Oprah Winfrey and several folks from "Selma," the movie she is producing, dined with a dear friend in Buckhead over the weekend. Art Smith, Winfrey's former personal chef, is now running things at Southern Art at the InterContinental hotel, so what better place for the "Selma" team to break bread?

"Thanks, Art! Everything was yummy," posted "Selma" director Ava DuVernay with a photo of herself, the chef and "Selma" star David Oyelowo, who plays the Rev. Martin Luther King Jr. in the movie about King's marches from Selma to Montgomery.
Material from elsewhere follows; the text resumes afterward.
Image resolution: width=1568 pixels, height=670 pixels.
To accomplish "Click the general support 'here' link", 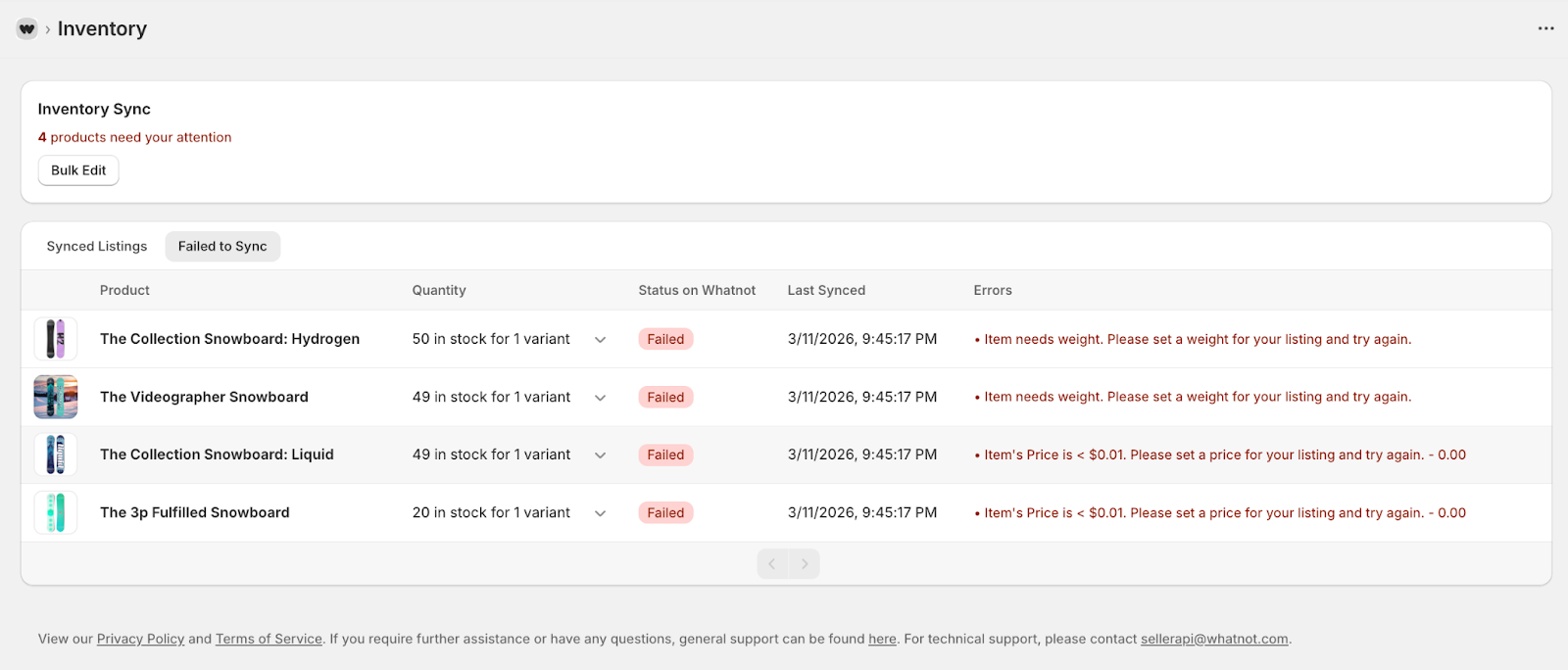I will pos(882,639).
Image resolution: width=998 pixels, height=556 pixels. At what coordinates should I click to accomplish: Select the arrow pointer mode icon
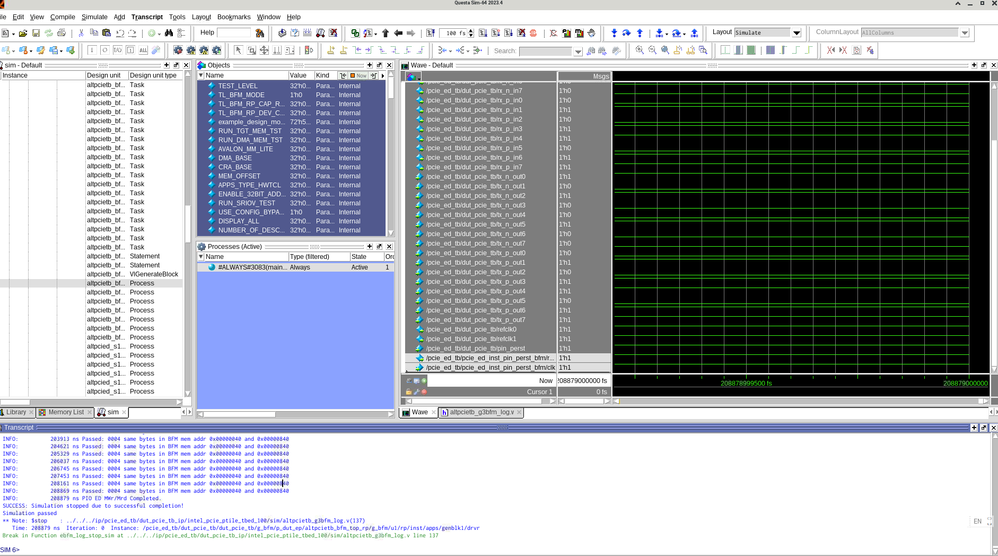238,50
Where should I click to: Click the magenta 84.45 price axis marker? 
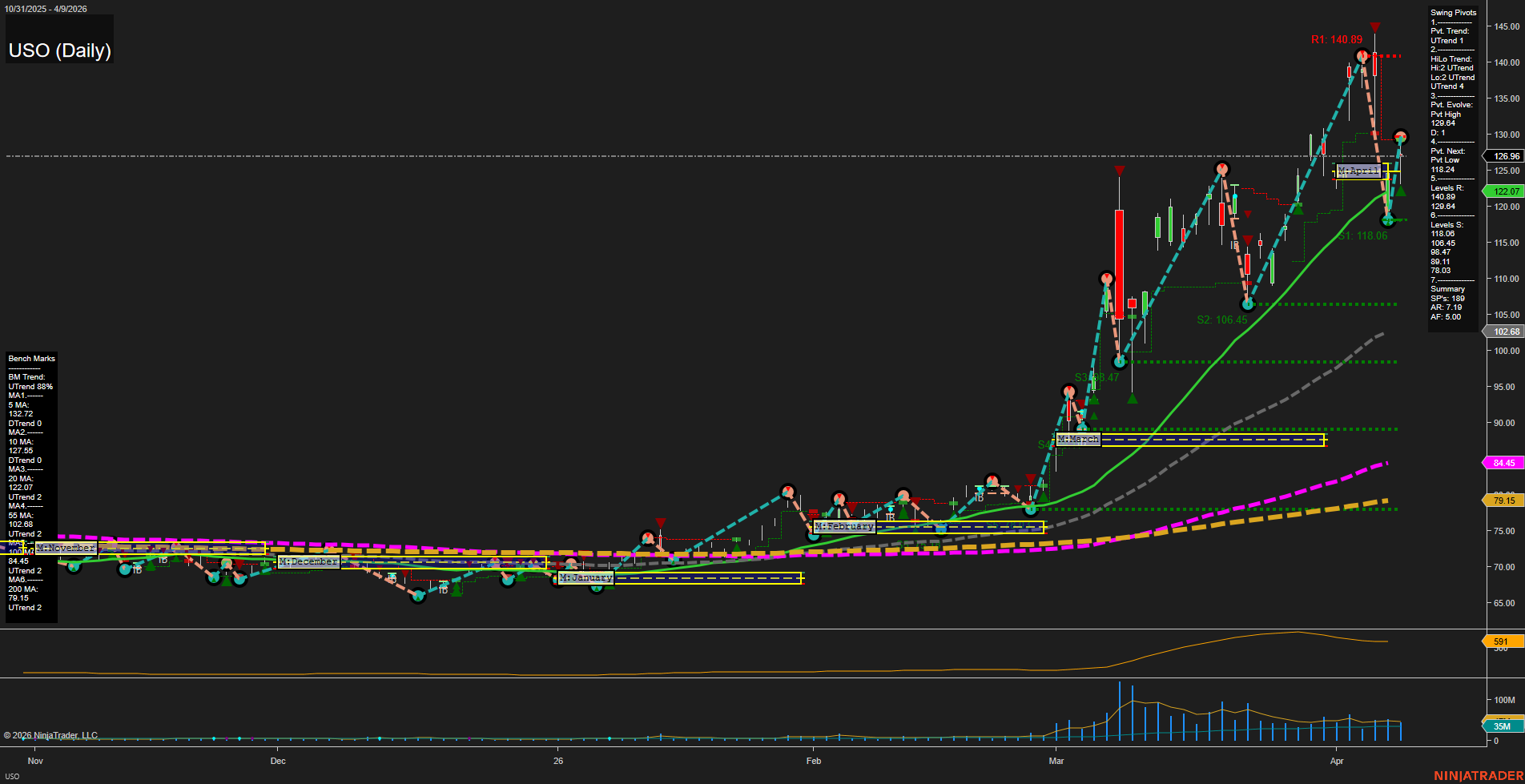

"Selma" filmed last week at the Georgia State Capitol building and has previously filmed at metro Atlanta locations including the Marietta-Cobb Museum of Art. In addition to producing, Winfrey plays Annie Lee Cooper, "an elderly woman and visible leader amongst the civil rights protesters in Selma who tried to register to vote and was unfairly denied by the sheriff," according to Paramount. The movie will have a limited U.S. release on Christmas Day and will open everywhere on Jan. 9.

Gary Oldman joins celebrity apology tour

Gary Oldman is the latest star with Atlanta ties to say something, then think better of it and apologize.

Known for a wide range of roles including Sirius Black in "Harry Potter and the Prisoner of Azkaban," Commissioner Gordon in "The Dark Knight" and "The Dark Knight Rises" and Sid Vicious in "Sid and Nancy," Oldman blasts what he describes as politically correct Hollywood in a long (and often profane) interview in the current issue of Playboy.

Oldman, who was in Atlanta for the 2012 movie "Lawless," in which he played Floyd Banner, is catching heat for some of his comments including those sort of, kind of taking up for Mel Gibson, saying he "got drunk and said a few things," along with hothead Alec Baldwin. (A quick Google search easily yields their various lunatic rants.)

Now Oldman says he’s “deeply remorseful” about some of the things he said, which makes him just the latest celebrity to shoot from the lip first, and ask for forgiveness later.

Actor Jonah Hill, who appeared in the locally shot sci-fi bromantic comedy "The Watch," recently apologized for hurling a gay slur at an aggressive photographer; Justin Bieber, who calls Atlanta his "second home," apologized after videos from years ago surfaced showing him first telling a racist joke and then singing a racist song. "Happy" singer Pharrell Williams, whose hit song was mixed here, noted his Native American heritage in a 2010 interview with Oprah Winfrey's magazine but recently said he was sorry for wearing a Native American headdress on the July cover of Elle UK.